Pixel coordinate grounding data
★ ★ ★ ★

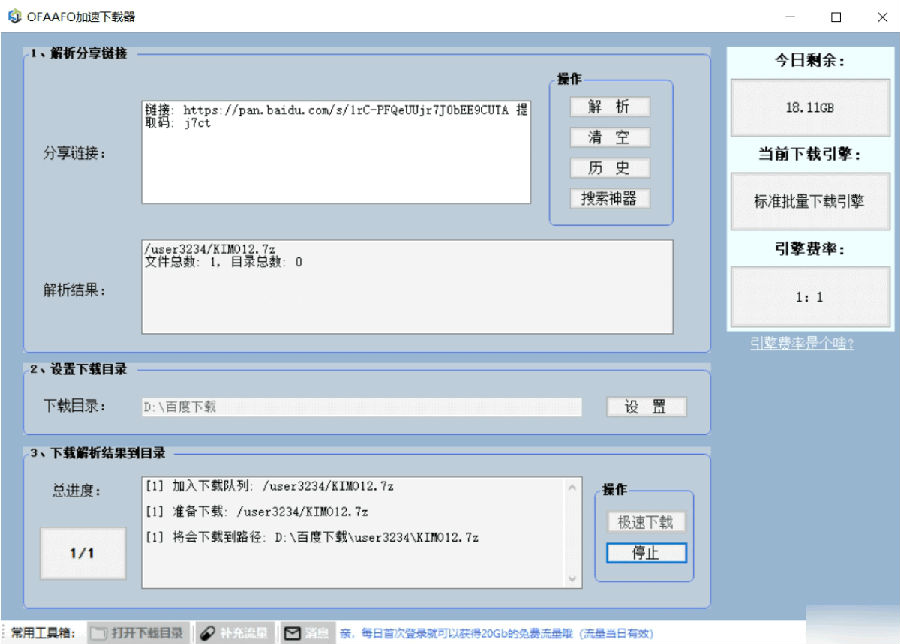Click inside the 解析结果 results box
The image size is (900, 644).
tap(408, 286)
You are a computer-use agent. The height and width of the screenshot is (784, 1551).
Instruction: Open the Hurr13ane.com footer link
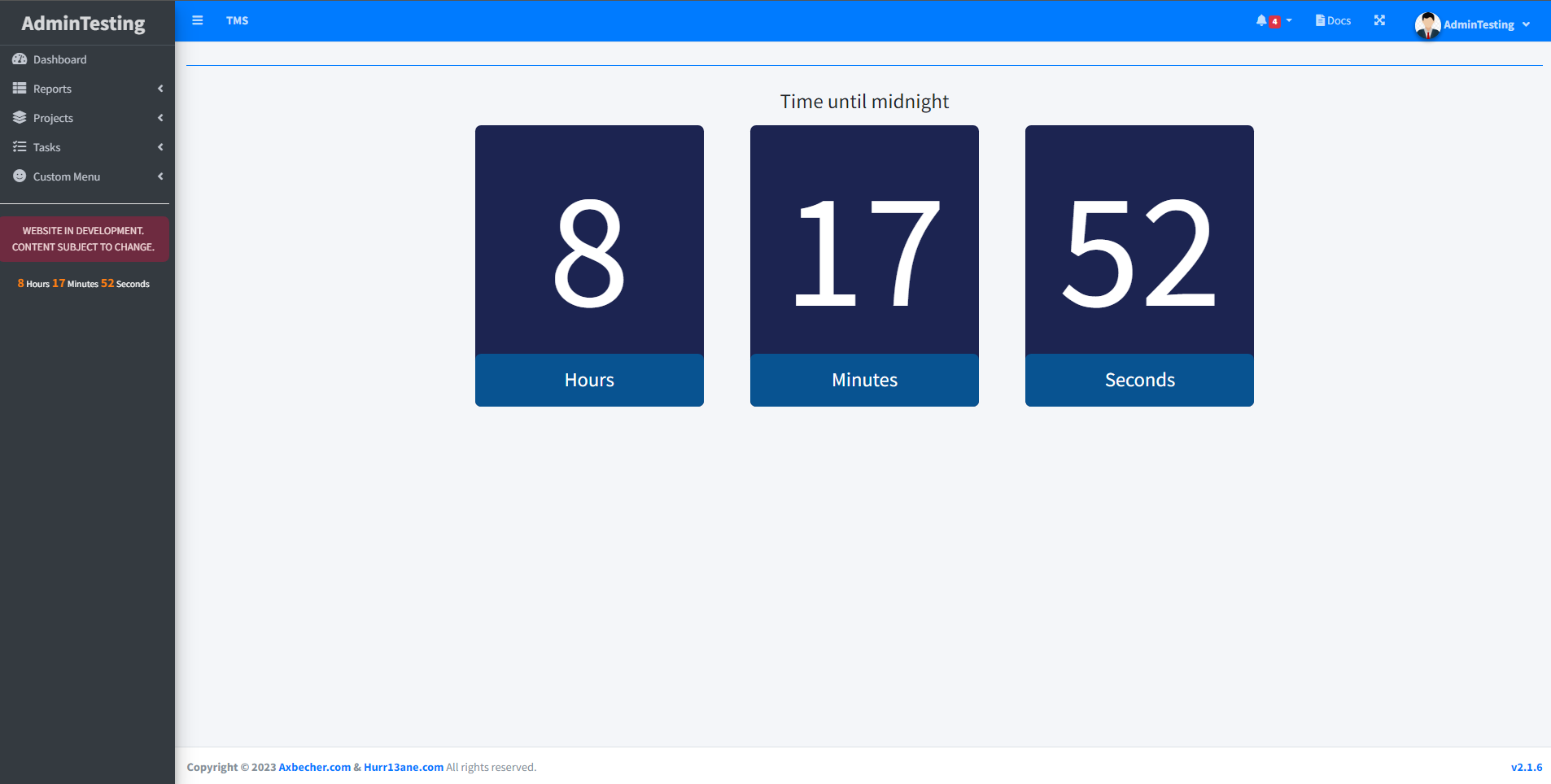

★ ★ ★ ★

**Prompt**
Copy exactly the lines from the one containing "You are a computer-use" through the last line of the records above, including both, and omit every picture.

**Output of the task**
You are a computer-use agent. The height and width of the screenshot is (784, 1551).
Instruction: Open the Hurr13ane.com footer link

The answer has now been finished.